### [Your goal]
Pull every line with "computer" from the data below and copy it.

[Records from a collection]
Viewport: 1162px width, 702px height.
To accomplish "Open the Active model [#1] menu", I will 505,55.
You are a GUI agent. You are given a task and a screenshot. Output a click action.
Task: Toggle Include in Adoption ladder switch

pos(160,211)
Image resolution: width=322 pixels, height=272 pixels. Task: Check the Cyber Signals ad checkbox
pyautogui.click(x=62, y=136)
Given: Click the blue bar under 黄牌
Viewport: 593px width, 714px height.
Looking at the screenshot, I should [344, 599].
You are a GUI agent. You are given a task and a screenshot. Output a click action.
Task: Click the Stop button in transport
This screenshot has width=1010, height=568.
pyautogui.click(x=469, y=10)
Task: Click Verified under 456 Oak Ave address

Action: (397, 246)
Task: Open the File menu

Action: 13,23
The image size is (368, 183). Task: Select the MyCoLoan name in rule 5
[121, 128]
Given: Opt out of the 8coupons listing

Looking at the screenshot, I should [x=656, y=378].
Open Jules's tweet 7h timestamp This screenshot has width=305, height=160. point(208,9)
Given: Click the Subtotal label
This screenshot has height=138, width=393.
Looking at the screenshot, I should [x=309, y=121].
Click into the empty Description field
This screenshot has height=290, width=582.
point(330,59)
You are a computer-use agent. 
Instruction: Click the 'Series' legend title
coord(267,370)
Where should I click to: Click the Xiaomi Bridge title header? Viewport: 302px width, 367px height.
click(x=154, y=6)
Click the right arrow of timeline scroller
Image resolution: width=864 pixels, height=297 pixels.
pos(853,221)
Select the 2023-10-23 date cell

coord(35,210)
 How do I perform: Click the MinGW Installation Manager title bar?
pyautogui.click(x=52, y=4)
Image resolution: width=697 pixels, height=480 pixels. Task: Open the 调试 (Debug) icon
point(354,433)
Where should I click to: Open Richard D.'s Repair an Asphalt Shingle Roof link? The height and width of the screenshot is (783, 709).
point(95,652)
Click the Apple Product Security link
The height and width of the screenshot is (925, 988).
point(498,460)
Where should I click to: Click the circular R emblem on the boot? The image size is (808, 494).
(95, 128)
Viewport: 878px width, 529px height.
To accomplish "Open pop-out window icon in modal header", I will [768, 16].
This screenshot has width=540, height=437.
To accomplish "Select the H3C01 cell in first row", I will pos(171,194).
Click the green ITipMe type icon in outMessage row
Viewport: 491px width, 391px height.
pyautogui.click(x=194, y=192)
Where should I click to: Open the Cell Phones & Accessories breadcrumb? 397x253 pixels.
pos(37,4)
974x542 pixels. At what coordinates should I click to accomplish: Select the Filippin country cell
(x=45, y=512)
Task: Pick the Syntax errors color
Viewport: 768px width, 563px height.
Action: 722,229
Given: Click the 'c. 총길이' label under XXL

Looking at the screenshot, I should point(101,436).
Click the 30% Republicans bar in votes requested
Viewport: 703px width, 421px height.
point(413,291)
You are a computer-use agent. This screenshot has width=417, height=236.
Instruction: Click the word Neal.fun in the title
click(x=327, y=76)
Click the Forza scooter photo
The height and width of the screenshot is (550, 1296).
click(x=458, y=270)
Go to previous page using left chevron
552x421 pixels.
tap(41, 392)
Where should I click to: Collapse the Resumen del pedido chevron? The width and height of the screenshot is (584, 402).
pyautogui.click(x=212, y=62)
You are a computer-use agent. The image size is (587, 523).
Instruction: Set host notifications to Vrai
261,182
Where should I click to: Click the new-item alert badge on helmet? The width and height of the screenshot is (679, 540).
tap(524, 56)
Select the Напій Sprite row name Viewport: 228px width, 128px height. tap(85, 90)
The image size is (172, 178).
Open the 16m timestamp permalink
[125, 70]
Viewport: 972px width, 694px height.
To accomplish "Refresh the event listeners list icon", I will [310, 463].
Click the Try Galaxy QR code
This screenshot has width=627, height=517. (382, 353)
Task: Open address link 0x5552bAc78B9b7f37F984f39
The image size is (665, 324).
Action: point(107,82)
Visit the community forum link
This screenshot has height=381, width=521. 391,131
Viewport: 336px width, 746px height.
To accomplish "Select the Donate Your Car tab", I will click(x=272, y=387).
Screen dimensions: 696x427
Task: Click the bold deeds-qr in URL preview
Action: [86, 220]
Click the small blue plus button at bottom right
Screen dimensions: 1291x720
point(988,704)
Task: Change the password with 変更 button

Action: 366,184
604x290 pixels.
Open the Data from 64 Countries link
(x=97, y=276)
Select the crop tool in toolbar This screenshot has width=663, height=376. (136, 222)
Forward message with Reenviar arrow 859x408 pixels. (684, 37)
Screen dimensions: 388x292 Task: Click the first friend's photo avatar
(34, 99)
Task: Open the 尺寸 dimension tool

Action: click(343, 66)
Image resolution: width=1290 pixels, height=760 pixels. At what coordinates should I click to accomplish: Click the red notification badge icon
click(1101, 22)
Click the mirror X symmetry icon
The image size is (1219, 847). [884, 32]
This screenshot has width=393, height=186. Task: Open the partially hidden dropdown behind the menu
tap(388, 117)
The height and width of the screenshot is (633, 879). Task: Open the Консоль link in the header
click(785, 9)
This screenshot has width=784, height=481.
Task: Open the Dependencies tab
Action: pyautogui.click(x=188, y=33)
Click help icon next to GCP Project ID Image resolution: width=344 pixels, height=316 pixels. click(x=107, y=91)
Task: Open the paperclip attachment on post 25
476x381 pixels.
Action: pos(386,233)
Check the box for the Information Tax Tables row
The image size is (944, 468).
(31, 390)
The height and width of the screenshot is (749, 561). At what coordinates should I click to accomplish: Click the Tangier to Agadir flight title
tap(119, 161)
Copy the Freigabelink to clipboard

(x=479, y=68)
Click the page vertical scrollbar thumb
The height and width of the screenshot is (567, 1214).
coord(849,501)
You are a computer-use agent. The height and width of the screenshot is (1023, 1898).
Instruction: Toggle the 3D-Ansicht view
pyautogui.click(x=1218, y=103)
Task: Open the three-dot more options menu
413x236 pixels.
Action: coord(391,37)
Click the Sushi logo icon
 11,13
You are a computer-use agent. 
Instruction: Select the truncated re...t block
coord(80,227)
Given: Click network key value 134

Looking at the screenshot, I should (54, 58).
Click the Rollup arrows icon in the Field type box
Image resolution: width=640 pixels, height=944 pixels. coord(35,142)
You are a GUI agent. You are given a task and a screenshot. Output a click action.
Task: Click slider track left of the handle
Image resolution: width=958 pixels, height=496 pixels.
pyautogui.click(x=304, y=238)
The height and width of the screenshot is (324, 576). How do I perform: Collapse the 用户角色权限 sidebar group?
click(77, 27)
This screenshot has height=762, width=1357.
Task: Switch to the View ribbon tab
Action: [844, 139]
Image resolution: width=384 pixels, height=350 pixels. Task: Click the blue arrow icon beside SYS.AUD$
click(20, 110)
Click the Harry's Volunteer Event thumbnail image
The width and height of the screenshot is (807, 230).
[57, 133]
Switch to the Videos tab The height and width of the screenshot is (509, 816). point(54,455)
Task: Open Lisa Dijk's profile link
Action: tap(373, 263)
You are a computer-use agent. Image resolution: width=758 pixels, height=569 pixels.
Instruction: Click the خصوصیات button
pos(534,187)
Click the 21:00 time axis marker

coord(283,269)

### [Written answer]
You are a computer-use agent. 
You are a computer-use agent. This screenshot has width=417, height=236.
You are a computer-use agent. The image size is (587, 523).
You are a computer-use agent. The height and width of the screenshot is (1023, 1898).
You are a computer-use agent. 
You are a computer-use agent. Image resolution: width=758 pixels, height=569 pixels.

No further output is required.